Task statement
A word-for-word repeat of all the data is the goal.

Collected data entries
- Opening Delimiter -
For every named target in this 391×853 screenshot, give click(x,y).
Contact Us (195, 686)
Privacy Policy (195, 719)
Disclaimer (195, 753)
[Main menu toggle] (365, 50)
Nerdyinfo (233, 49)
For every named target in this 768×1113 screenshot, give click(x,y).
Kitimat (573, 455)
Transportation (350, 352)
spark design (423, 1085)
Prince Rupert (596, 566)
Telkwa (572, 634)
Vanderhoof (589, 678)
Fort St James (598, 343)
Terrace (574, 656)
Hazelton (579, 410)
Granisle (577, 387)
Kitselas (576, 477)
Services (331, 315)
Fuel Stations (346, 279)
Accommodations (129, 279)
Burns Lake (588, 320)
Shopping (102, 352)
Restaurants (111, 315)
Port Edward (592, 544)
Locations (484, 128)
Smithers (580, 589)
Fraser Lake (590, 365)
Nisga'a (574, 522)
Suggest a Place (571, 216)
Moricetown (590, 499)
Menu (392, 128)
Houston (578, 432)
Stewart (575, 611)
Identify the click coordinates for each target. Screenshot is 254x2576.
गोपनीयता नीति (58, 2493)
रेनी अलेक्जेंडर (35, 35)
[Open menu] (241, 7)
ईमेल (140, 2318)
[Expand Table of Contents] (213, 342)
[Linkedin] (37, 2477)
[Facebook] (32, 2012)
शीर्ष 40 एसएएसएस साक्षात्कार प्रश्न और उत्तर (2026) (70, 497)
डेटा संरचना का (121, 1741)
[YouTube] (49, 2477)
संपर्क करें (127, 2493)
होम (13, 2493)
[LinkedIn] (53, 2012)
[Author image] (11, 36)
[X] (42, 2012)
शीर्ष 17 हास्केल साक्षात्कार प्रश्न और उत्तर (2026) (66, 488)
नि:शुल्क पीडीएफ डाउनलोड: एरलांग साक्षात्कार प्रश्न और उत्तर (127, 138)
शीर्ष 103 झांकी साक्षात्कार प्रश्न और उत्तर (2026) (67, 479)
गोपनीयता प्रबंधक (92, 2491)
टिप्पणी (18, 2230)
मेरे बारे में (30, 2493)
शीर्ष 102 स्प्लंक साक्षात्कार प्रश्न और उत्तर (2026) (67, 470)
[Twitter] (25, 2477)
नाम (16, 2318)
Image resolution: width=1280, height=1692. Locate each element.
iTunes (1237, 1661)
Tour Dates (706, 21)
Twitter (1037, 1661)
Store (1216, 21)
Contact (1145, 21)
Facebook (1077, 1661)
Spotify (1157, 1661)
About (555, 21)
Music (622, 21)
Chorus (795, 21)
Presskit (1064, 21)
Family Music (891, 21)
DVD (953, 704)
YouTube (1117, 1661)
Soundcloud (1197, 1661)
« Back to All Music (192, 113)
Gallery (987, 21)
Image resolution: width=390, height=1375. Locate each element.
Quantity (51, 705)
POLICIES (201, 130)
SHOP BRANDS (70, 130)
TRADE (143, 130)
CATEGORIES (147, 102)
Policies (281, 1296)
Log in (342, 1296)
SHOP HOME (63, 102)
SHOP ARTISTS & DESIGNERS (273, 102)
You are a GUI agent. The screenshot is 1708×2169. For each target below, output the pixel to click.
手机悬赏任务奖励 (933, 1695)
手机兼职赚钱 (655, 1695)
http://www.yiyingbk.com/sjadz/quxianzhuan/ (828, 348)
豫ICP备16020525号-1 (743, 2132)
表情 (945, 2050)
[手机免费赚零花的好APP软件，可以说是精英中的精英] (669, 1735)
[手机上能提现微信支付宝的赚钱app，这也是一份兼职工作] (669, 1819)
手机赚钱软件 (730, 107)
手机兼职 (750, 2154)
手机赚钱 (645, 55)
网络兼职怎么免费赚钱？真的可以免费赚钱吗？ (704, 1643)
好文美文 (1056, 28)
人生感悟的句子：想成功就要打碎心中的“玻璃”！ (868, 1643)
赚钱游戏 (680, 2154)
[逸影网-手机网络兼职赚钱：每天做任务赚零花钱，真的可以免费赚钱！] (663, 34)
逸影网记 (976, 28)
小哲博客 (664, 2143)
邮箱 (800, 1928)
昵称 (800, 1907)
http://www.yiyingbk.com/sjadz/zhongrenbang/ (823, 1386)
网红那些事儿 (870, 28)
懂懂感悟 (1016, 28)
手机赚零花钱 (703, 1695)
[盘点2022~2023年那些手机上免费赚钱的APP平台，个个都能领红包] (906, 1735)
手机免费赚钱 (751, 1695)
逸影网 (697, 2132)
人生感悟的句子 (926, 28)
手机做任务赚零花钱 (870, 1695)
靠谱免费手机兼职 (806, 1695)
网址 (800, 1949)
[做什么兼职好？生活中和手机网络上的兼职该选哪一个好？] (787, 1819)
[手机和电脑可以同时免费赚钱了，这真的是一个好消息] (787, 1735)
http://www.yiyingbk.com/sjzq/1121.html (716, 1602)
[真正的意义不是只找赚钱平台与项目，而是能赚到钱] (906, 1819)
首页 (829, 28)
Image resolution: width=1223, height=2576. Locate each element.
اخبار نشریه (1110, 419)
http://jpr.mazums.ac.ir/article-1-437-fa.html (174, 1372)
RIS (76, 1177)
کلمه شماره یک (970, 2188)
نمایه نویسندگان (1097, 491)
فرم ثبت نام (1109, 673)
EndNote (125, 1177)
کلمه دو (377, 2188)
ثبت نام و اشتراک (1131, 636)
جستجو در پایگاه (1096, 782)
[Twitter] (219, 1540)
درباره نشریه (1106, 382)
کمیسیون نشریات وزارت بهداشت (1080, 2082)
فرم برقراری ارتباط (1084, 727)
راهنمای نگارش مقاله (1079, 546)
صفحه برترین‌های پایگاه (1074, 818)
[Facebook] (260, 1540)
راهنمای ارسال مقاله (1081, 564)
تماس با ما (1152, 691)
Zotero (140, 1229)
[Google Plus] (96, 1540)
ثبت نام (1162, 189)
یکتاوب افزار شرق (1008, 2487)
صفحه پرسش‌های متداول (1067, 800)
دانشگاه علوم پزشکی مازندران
- Closing Delimiter -
Written solution
For every named target in this 391×853 screenshot, give click(x,y).
Contact Us (195, 686)
Privacy Policy (195, 719)
Disclaimer (195, 753)
[Main menu toggle] (365, 50)
Nerdyinfo (233, 49)
For every named target in this 768×1113 screenshot, give click(x,y).
Kitimat (573, 455)
Transportation (350, 352)
spark design (423, 1085)
Prince Rupert (596, 566)
Telkwa (572, 634)
Vanderhoof (589, 678)
Fort St James (598, 343)
Terrace (574, 656)
Hazelton (579, 410)
Granisle (577, 387)
Kitselas (576, 477)
Services (331, 315)
Fuel Stations (346, 279)
Accommodations (129, 279)
Burns Lake (588, 320)
Shopping (102, 352)
Restaurants (111, 315)
Port Edward (592, 544)
Locations (484, 128)
Smithers (580, 589)
Fraser Lake (590, 365)
Nisga'a (574, 522)
Suggest a Place (571, 216)
Moricetown (590, 499)
Menu (392, 128)
Houston (578, 432)
Stewart (575, 611)
Identify the click coordinates for each target. Screenshot is 254x2576.
गोपनीयता नीति (58, 2493)
रेनी अलेक्जेंडर (35, 35)
[Open menu] (241, 7)
ईमेल (140, 2318)
[Expand Table of Contents] (213, 342)
[Linkedin] (37, 2477)
[Facebook] (32, 2012)
शीर्ष 40 एसएएसएस साक्षात्कार प्रश्न और उत्तर (2026) (70, 497)
डेटा संरचना का (121, 1741)
[YouTube] (49, 2477)
संपर्क करें (127, 2493)
होम (13, 2493)
[LinkedIn] (53, 2012)
[Author image] (11, 36)
[X] (42, 2012)
शीर्ष 17 हास्केल साक्षात्कार प्रश्न और उत्तर (2026) (66, 488)
नि:शुल्क पीडीएफ डाउनलोड: एरलांग साक्षात्कार प्रश्न और उत्तर (127, 138)
शीर्ष 103 झांकी साक्षात्कार प्रश्न और उत्तर (2026) (67, 479)
गोपनीयता प्रबंधक (92, 2491)
टिप्पणी (18, 2230)
मेरे बारे में (30, 2493)
शीर्ष 102 स्प्लंक साक्षात्कार प्रश्न और उत्तर (2026) (67, 470)
[Twitter] (25, 2477)
नाम (16, 2318)
Image resolution: width=1280, height=1692. Locate each element.
iTunes (1237, 1661)
Tour Dates (706, 21)
Twitter (1037, 1661)
Store (1216, 21)
Contact (1145, 21)
Facebook (1077, 1661)
Spotify (1157, 1661)
About (555, 21)
Music (622, 21)
Chorus (795, 21)
Presskit (1064, 21)
Family Music (891, 21)
DVD (953, 704)
YouTube (1117, 1661)
Soundcloud (1197, 1661)
« Back to All Music (192, 113)
Gallery (987, 21)
Image resolution: width=390, height=1375. Locate each element.
Quantity (51, 705)
POLICIES (201, 130)
SHOP BRANDS (70, 130)
TRADE (143, 130)
CATEGORIES (147, 102)
Policies (281, 1296)
Log in (342, 1296)
SHOP HOME (63, 102)
SHOP ARTISTS & DESIGNERS (273, 102)
You are a GUI agent. The screenshot is 1708×2169. For each target below, output the pixel to click.
手机悬赏任务奖励 (933, 1695)
手机兼职赚钱 (655, 1695)
http://www.yiyingbk.com/sjadz/quxianzhuan/ (828, 348)
豫ICP备16020525号-1 (743, 2132)
表情 (945, 2050)
[手机免费赚零花的好APP软件，可以说是精英中的精英] (669, 1735)
[手机上能提现微信支付宝的赚钱app，这也是一份兼职工作] (669, 1819)
手机赚钱软件 (730, 107)
手机兼职 (750, 2154)
手机赚钱 (645, 55)
网络兼职怎么免费赚钱？真的可以免费赚钱吗？ (704, 1643)
好文美文 (1056, 28)
人生感悟的句子：想成功就要打碎心中的“玻璃”！ (868, 1643)
赚钱游戏 (680, 2154)
[逸影网-手机网络兼职赚钱：每天做任务赚零花钱，真的可以免费赚钱！] (663, 34)
逸影网记 (976, 28)
小哲博客 (664, 2143)
邮箱 (800, 1928)
昵称 (800, 1907)
http://www.yiyingbk.com/sjadz/zhongrenbang/ (823, 1386)
网红那些事儿 (870, 28)
懂懂感悟 (1016, 28)
手机赚零花钱 (703, 1695)
[盘点2022~2023年那些手机上免费赚钱的APP平台，个个都能领红包] (906, 1735)
手机免费赚钱 (751, 1695)
逸影网 (697, 2132)
人生感悟的句子 (926, 28)
手机做任务赚零花钱 (870, 1695)
靠谱免费手机兼职 (806, 1695)
网址 (800, 1949)
[做什么兼职好？生活中和手机网络上的兼职该选哪一个好？] (787, 1819)
[手机和电脑可以同时免费赚钱了，这真的是一个好消息] (787, 1735)
http://www.yiyingbk.com/sjzq/1121.html (716, 1602)
[真正的意义不是只找赚钱平台与项目，而是能赚到钱] (906, 1819)
首页 (829, 28)
Image resolution: width=1223, height=2576. Locate each element.
اخبار نشریه (1110, 419)
http://jpr.mazums.ac.ir/article-1-437-fa.html (174, 1372)
RIS (76, 1177)
کلمه شماره یک (970, 2188)
نمایه نویسندگان (1097, 491)
فرم ثبت نام (1109, 673)
EndNote (125, 1177)
کلمه دو (377, 2188)
ثبت نام و اشتراک (1131, 636)
جستجو در پایگاه (1096, 782)
[Twitter] (219, 1540)
درباره نشریه (1106, 382)
کمیسیون نشریات وزارت بهداشت (1080, 2082)
فرم برقراری ارتباط (1084, 727)
راهنمای نگارش مقاله (1079, 546)
صفحه برترین‌های پایگاه (1074, 818)
[Facebook] (260, 1540)
راهنمای ارسال مقاله (1081, 564)
تماس با ما (1152, 691)
Zotero (140, 1229)
[Google Plus] (96, 1540)
ثبت نام (1162, 189)
یکتاوب افزار شرق (1008, 2487)
صفحه پرسش‌های متداول (1067, 800)
دانشگاه علوم پزشکی مازندران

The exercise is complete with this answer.